Listen, the article below is not another post about simultaneous translation, it concerns remote interpreting. Why would I want to tackle this topic? Because it’s hot news, people and also because I couldn’t find anything relevant when searching the Net. Even though this technology is fairly recent, it has already caused many controversies and rumours.
As, Emmanuel Macron, our beloved President of the French Republic wishes to turn France into a start-up nation, the multilingual communication industry has taken the lead on this innovation. Remote interpreting is a new professional practice where sometimes none of the following stakeholders are physically present: speakers, event planners, participants to an event and last but not least, conference interpreters. This brand-new horizon is here and here to stay no matter what some speakers, event planners and/or even fellow interpreters say. Why is it a New Deal? Who will be impacted?

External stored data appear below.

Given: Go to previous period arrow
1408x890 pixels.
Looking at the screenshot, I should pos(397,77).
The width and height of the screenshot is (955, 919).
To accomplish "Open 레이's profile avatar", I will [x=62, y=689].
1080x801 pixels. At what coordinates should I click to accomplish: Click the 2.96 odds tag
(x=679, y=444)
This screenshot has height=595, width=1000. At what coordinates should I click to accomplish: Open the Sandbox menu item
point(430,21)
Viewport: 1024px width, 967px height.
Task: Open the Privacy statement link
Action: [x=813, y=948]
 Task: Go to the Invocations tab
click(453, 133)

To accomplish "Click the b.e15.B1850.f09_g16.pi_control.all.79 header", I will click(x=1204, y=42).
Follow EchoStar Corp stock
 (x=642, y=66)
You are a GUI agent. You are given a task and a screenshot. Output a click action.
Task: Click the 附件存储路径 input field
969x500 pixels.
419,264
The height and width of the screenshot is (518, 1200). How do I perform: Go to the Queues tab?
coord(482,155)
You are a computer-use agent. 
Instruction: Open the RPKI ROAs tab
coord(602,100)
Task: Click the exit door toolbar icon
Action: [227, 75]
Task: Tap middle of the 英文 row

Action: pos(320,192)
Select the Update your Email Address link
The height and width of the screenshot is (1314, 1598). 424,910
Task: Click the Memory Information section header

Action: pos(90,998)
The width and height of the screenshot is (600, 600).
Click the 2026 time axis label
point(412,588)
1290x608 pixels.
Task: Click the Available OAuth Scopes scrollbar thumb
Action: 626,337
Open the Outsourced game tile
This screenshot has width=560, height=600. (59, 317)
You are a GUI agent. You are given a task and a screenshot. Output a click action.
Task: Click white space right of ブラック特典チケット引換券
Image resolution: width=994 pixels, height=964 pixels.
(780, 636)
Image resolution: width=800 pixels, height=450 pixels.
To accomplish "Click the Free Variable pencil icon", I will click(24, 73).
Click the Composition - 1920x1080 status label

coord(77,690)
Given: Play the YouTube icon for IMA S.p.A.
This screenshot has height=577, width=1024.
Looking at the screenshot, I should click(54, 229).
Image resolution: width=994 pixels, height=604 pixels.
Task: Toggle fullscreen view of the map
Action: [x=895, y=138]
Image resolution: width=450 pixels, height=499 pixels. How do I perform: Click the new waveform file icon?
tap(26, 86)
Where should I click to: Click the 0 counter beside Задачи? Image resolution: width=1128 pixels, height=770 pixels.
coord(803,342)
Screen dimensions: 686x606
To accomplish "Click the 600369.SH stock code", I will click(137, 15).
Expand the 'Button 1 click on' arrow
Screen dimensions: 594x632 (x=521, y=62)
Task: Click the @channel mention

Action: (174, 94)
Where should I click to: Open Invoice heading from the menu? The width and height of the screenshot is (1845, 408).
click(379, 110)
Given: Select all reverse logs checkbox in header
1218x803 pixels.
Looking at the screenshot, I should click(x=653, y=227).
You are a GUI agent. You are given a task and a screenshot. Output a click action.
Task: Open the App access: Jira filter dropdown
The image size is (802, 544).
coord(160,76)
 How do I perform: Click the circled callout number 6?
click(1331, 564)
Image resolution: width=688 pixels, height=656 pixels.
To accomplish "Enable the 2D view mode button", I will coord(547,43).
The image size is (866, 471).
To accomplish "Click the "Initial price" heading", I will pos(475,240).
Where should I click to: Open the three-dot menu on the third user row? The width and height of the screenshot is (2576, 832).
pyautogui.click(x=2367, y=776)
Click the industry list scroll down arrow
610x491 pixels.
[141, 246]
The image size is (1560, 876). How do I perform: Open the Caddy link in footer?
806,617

Finally, what are the pros and the cons? These are some of the questions I would like to address here, providing only my own interpretation. This is my opinion only and as there are no relevant market research studies so far or academic researches regarding the subject.
Therefore, I had to dig into my own readings and use my own personal experience as a conference interpreter and multilingual interpreting Project Manager to draft what you’re about to read.
Remote interpreting, what is it?
“Interpreting services delivered by distant providers. A real disruption for the interpreting industry as professional interpreters are not physically present on site!”